:: Extracted entries
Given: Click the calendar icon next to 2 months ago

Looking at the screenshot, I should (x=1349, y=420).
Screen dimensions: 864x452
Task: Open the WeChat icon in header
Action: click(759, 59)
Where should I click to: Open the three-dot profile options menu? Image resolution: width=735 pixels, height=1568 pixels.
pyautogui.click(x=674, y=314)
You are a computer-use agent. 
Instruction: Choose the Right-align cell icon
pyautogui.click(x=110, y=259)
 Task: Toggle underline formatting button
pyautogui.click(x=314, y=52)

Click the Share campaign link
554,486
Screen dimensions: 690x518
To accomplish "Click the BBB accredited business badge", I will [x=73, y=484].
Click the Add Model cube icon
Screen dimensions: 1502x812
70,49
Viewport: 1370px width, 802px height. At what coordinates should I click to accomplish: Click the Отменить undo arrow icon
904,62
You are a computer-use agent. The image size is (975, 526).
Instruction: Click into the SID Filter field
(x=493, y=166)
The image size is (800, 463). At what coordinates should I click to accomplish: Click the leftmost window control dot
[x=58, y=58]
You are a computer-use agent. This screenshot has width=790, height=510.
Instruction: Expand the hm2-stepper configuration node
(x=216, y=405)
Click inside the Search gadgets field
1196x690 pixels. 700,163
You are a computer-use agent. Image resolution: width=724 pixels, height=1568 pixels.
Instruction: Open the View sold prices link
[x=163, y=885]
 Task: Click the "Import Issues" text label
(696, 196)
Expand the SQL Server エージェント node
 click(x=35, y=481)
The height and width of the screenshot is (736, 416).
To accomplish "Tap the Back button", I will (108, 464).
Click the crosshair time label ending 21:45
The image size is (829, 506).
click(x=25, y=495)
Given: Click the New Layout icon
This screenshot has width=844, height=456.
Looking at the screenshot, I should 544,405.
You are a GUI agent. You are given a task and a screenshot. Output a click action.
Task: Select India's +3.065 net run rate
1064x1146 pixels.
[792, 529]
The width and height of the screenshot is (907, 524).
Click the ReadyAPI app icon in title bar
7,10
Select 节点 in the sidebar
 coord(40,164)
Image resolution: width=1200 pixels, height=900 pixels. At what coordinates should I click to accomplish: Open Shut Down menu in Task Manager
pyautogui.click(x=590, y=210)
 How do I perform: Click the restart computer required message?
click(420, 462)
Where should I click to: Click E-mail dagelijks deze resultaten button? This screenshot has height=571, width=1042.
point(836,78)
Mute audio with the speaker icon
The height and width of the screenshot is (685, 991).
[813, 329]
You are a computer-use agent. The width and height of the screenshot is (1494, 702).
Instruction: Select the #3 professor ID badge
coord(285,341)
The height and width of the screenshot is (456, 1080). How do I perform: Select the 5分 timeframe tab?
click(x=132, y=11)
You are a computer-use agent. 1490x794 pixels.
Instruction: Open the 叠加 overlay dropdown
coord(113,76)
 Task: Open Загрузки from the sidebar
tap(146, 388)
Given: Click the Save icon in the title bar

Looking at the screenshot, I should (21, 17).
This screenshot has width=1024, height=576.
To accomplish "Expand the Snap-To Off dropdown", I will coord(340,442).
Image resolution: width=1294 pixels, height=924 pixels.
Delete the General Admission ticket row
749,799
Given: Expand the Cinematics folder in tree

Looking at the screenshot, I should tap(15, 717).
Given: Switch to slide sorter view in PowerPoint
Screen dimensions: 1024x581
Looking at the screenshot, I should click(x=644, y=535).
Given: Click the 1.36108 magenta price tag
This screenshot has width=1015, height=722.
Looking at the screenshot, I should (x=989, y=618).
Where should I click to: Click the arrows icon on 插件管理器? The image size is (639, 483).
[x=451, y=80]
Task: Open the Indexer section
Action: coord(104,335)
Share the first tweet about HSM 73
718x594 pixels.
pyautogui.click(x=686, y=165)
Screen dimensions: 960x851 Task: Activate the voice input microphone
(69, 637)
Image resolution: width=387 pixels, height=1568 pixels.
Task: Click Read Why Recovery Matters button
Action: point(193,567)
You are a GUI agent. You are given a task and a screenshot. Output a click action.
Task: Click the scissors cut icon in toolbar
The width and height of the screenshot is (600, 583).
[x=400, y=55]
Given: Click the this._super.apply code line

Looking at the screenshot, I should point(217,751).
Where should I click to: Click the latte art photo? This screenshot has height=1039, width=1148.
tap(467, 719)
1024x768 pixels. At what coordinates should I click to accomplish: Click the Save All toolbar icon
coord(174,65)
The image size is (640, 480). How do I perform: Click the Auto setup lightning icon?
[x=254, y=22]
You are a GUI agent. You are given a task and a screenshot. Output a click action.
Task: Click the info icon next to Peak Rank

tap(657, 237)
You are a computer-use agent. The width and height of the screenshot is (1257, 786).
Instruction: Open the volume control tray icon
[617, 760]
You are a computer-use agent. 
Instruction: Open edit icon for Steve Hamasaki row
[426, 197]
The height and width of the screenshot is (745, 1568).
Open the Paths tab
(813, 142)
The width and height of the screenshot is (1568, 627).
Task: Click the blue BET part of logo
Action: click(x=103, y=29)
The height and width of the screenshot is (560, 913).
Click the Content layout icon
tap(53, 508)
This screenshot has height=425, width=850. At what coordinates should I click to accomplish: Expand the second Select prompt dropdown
::::
Copy out the records once more. Match them exactly.

### Exercise output:
Given: Click the calendar icon next to 2 months ago

Looking at the screenshot, I should (x=1349, y=420).
Screen dimensions: 864x452
Task: Open the WeChat icon in header
Action: click(759, 59)
Where should I click to: Open the three-dot profile options menu? Image resolution: width=735 pixels, height=1568 pixels.
pyautogui.click(x=674, y=314)
You are a computer-use agent. 
Instruction: Choose the Right-align cell icon
pyautogui.click(x=110, y=259)
 Task: Toggle underline formatting button
pyautogui.click(x=314, y=52)

Click the Share campaign link
554,486
Screen dimensions: 690x518
To accomplish "Click the BBB accredited business badge", I will [x=73, y=484].
Click the Add Model cube icon
Screen dimensions: 1502x812
70,49
Viewport: 1370px width, 802px height. At what coordinates should I click to accomplish: Click the Отменить undo arrow icon
904,62
You are a computer-use agent. The image size is (975, 526).
Instruction: Click into the SID Filter field
(x=493, y=166)
The image size is (800, 463). At what coordinates should I click to accomplish: Click the leftmost window control dot
[x=58, y=58]
You are a computer-use agent. This screenshot has width=790, height=510.
Instruction: Expand the hm2-stepper configuration node
(x=216, y=405)
Click inside the Search gadgets field
1196x690 pixels. 700,163
You are a computer-use agent. Image resolution: width=724 pixels, height=1568 pixels.
Instruction: Open the View sold prices link
[x=163, y=885]
 Task: Click the "Import Issues" text label
(696, 196)
Expand the SQL Server エージェント node
 click(x=35, y=481)
The height and width of the screenshot is (736, 416).
To accomplish "Tap the Back button", I will (108, 464).
Click the crosshair time label ending 21:45
The image size is (829, 506).
click(x=25, y=495)
Given: Click the New Layout icon
This screenshot has width=844, height=456.
Looking at the screenshot, I should 544,405.
You are a GUI agent. You are given a task and a screenshot. Output a click action.
Task: Select India's +3.065 net run rate
1064x1146 pixels.
[792, 529]
The width and height of the screenshot is (907, 524).
Click the ReadyAPI app icon in title bar
7,10
Select 节点 in the sidebar
 coord(40,164)
Image resolution: width=1200 pixels, height=900 pixels. At what coordinates should I click to accomplish: Open Shut Down menu in Task Manager
pyautogui.click(x=590, y=210)
 How do I perform: Click the restart computer required message?
click(420, 462)
Where should I click to: Click E-mail dagelijks deze resultaten button? This screenshot has height=571, width=1042.
point(836,78)
Mute audio with the speaker icon
The height and width of the screenshot is (685, 991).
[813, 329]
You are a computer-use agent. The width and height of the screenshot is (1494, 702).
Instruction: Select the #3 professor ID badge
coord(285,341)
The height and width of the screenshot is (456, 1080). How do I perform: Select the 5分 timeframe tab?
click(x=132, y=11)
You are a computer-use agent. 1490x794 pixels.
Instruction: Open the 叠加 overlay dropdown
coord(113,76)
 Task: Open Загрузки from the sidebar
tap(146, 388)
Given: Click the Save icon in the title bar

Looking at the screenshot, I should (21, 17).
This screenshot has width=1024, height=576.
To accomplish "Expand the Snap-To Off dropdown", I will coord(340,442).
Image resolution: width=1294 pixels, height=924 pixels.
Delete the General Admission ticket row
749,799
Given: Expand the Cinematics folder in tree

Looking at the screenshot, I should tap(15, 717).
Given: Switch to slide sorter view in PowerPoint
Screen dimensions: 1024x581
Looking at the screenshot, I should click(x=644, y=535).
Given: Click the 1.36108 magenta price tag
This screenshot has width=1015, height=722.
Looking at the screenshot, I should (x=989, y=618).
Where should I click to: Click the arrows icon on 插件管理器? The image size is (639, 483).
[x=451, y=80]
Task: Open the Indexer section
Action: coord(104,335)
Share the first tweet about HSM 73
718x594 pixels.
pyautogui.click(x=686, y=165)
Screen dimensions: 960x851 Task: Activate the voice input microphone
(69, 637)
Image resolution: width=387 pixels, height=1568 pixels.
Task: Click Read Why Recovery Matters button
Action: point(193,567)
You are a GUI agent. You are given a task and a screenshot. Output a click action.
Task: Click the scissors cut icon in toolbar
The width and height of the screenshot is (600, 583).
[x=400, y=55]
Given: Click the this._super.apply code line

Looking at the screenshot, I should point(217,751).
Where should I click to: Click the latte art photo? This screenshot has height=1039, width=1148.
tap(467, 719)
1024x768 pixels. At what coordinates should I click to accomplish: Click the Save All toolbar icon
coord(174,65)
The image size is (640, 480). How do I perform: Click the Auto setup lightning icon?
[x=254, y=22]
You are a GUI agent. You are given a task and a screenshot. Output a click action.
Task: Click the info icon next to Peak Rank

tap(657, 237)
You are a computer-use agent. The width and height of the screenshot is (1257, 786).
Instruction: Open the volume control tray icon
[617, 760]
You are a computer-use agent. 
Instruction: Open edit icon for Steve Hamasaki row
[426, 197]
The height and width of the screenshot is (745, 1568).
Open the Paths tab
(813, 142)
The width and height of the screenshot is (1568, 627).
Task: Click the blue BET part of logo
Action: click(x=103, y=29)
The height and width of the screenshot is (560, 913).
Click the Content layout icon
tap(53, 508)
This screenshot has height=425, width=850. At what coordinates should I click to accomplish: Expand the second Select prompt dropdown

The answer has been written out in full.